A friend pointed me to a book that, he says, changed his life. It’s called Feel the Fear and Do It Anyway by Susan Jeffers and was first published in 1987. It’s sold millions and has been translated into 35 different languages. Fear is a big seller because it’s a common problem. I downloaded it to my Audible account and there it sat before I decided to finally listen. Frankly, I was skeptical. I find most of these types of books thin on content, and I should know because I’ve written a few. But if it changed my friend’s life then maybe some relic of this dated message will resonate with me.
So this morning, sitting with a coffee in my hotel room well before dawn with the curtain open to watch the sunrise, I hit play to listen to the book. I’m only on Chapter 3 and can honestly say I have taken a whole new and different approach to this persistent nemesis of mine called fear. So far, book is working.
There are many highlights already, but this stood out: Jeffers says there are five universal truths about fear, and we should repeat them ten times a day for a month or more. That’s a bit much, but I will print them and pin the to the wall near my desk.
- First, fear will never go away as long as we continue to grow. Fear’s a consequence of growth and growth does not happen without fear accompanying it.
- Second, the only way to get rid of the fear of doing something is simply go out and do it.
- Third, the only way to feel better about myself is to go out and do that which I fear.
- Fourth, not only am I going to experience fear whenever I’m on unfamiliar territory, but so is everyone else. You and I are not alone, but you’d never know because we all wear such a brave face, don’t we? However, we’re all feeling much the same.

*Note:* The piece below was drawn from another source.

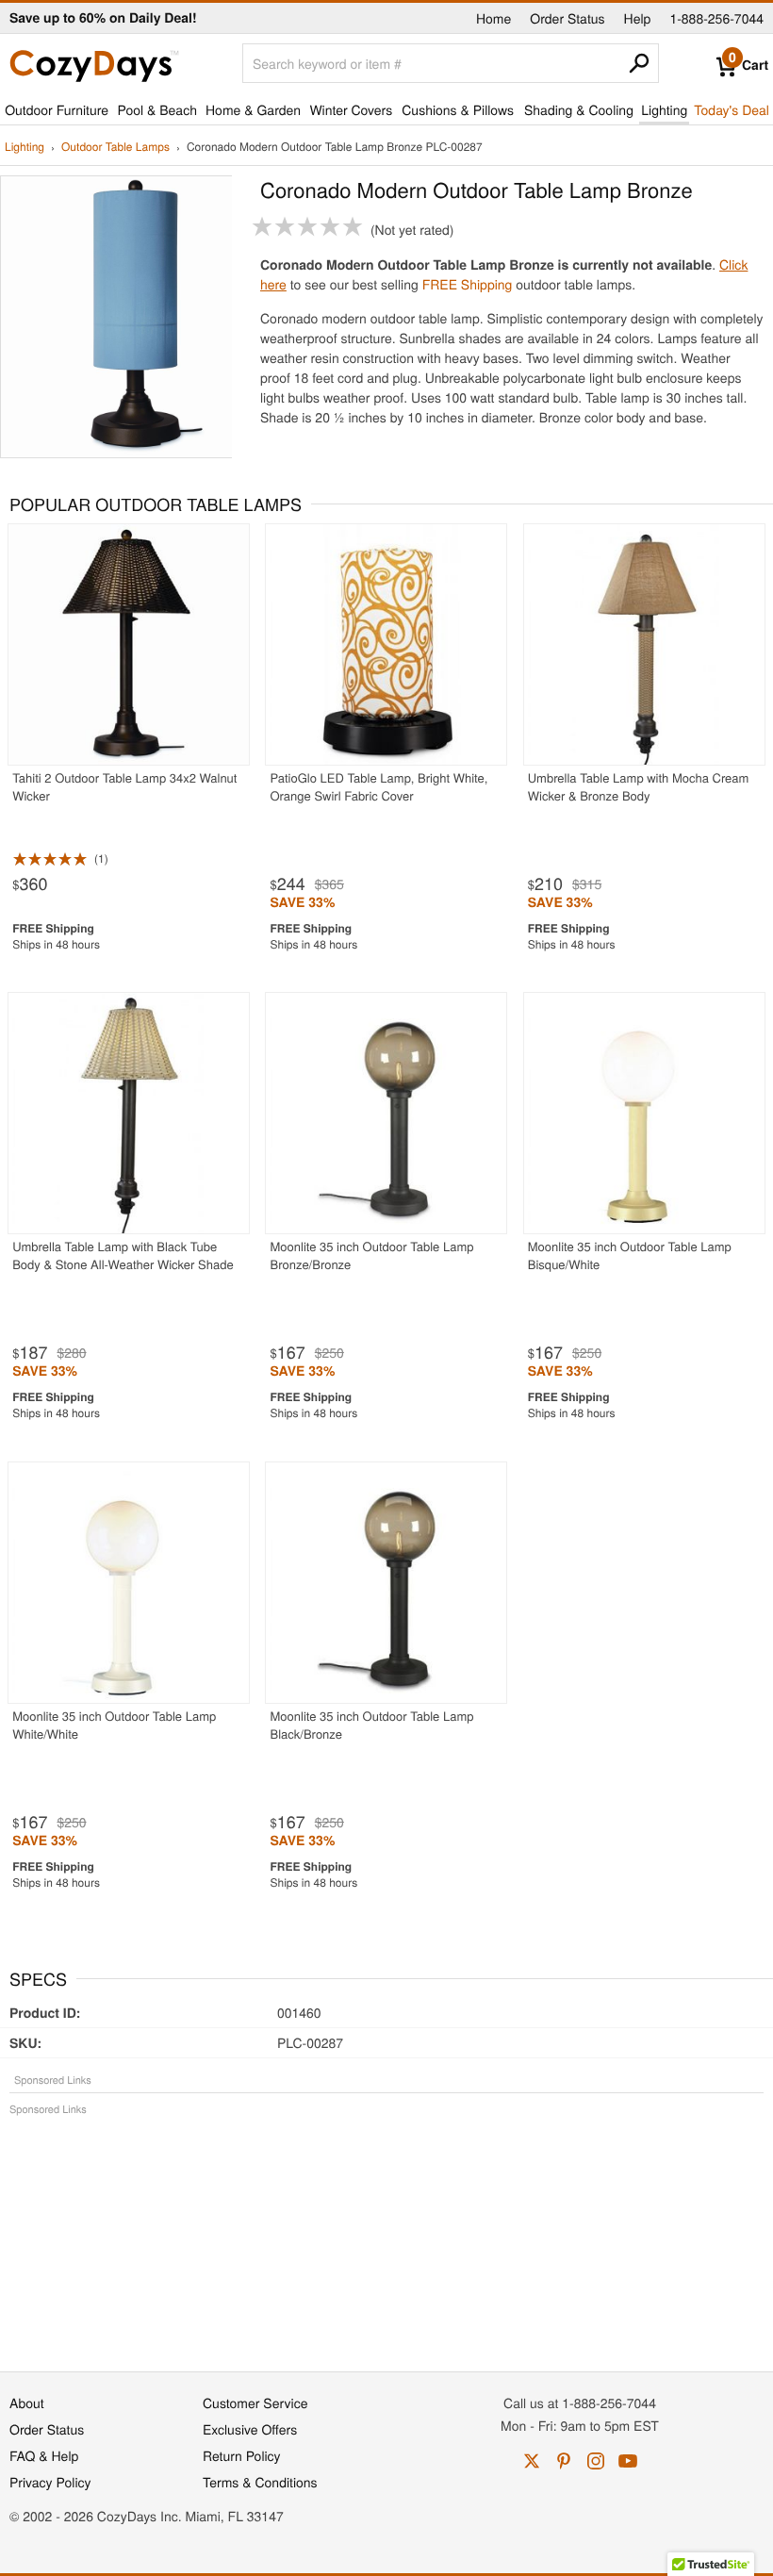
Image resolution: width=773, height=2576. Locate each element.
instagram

- And fifth, my favorite one, pushing through fear is less frightening than living with the underlying fear that comes from a feeling of helplessness.

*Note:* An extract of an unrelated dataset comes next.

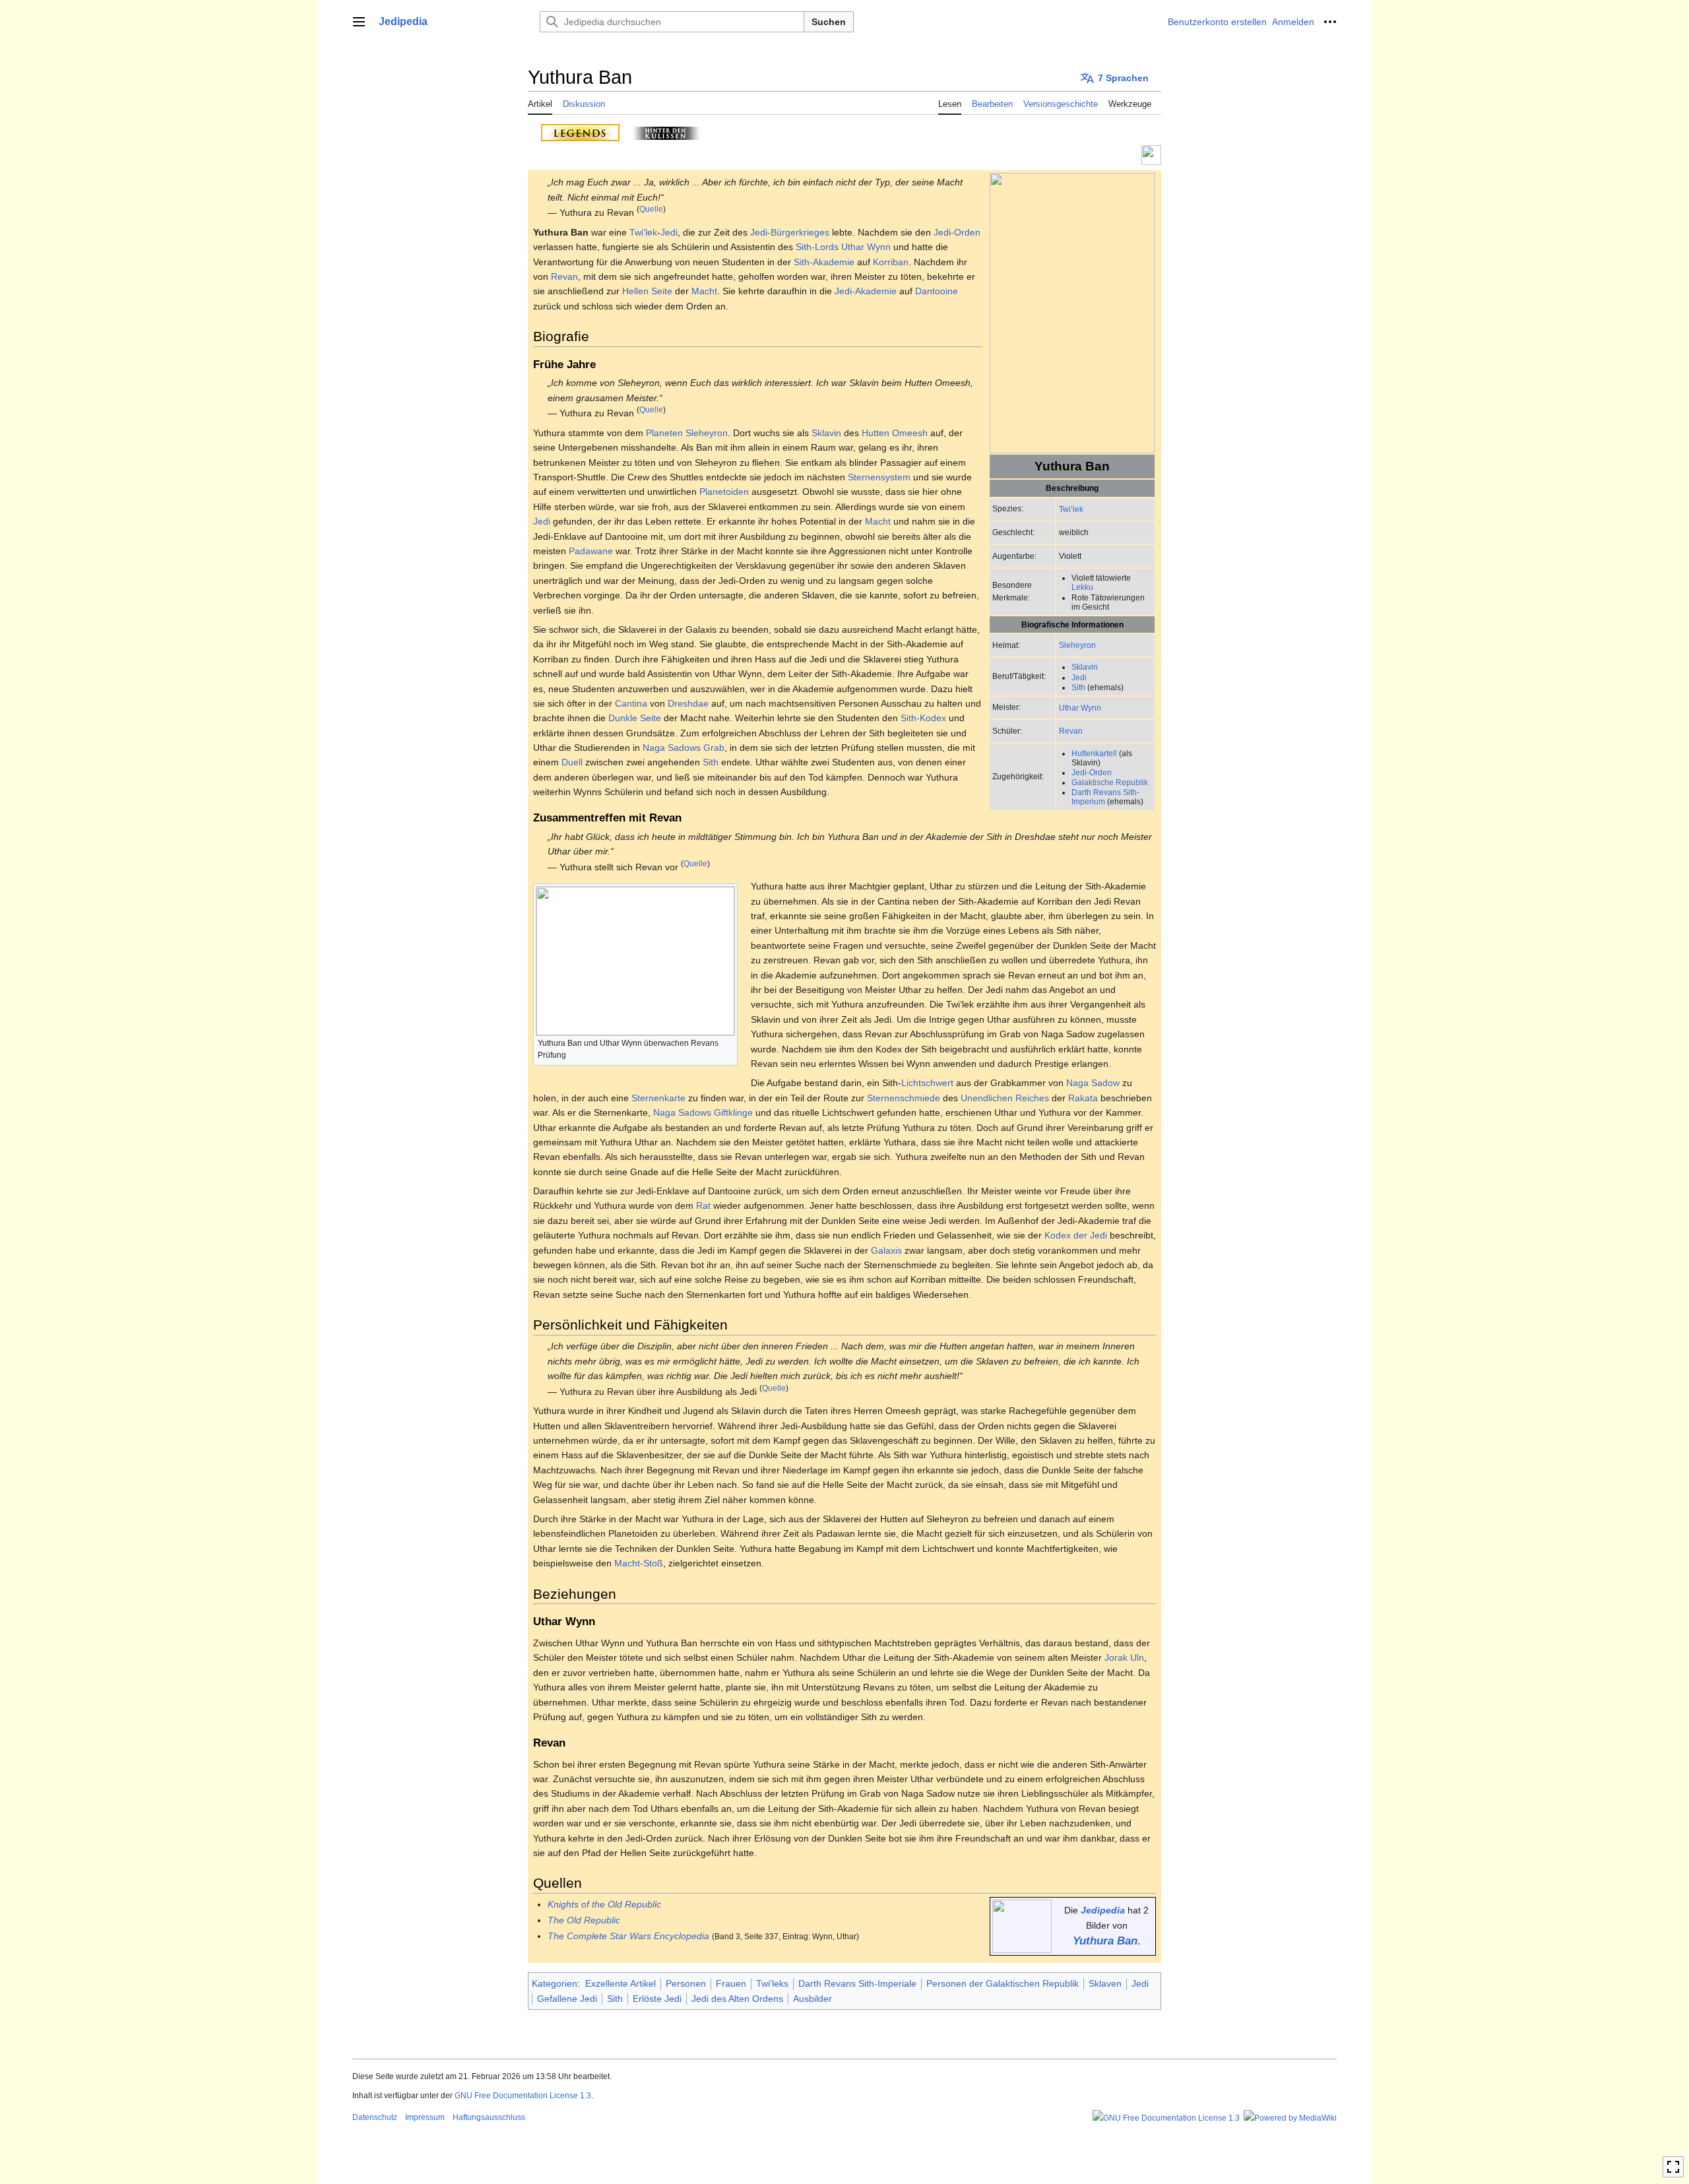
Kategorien (554, 1983)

Jeffers goes on to say she’s has never met someone who does not struggle with fear. Maybe they’re out there, she says, but probably not. Some call it nerves. Some call it anxiety. Some call it worry. But it’s all the same thing: it’s fear.
It’s helpful stuff to know, but results come from taking action. So, with these five universal truths about fear in mind, I’m going to tackle some things I’ve been avoiding, using thin excuses but, in truth, I’ve been afraid of. Join me, and let’s see what happens.
I’m Cam Marston and I’m just trying to Keep It Real.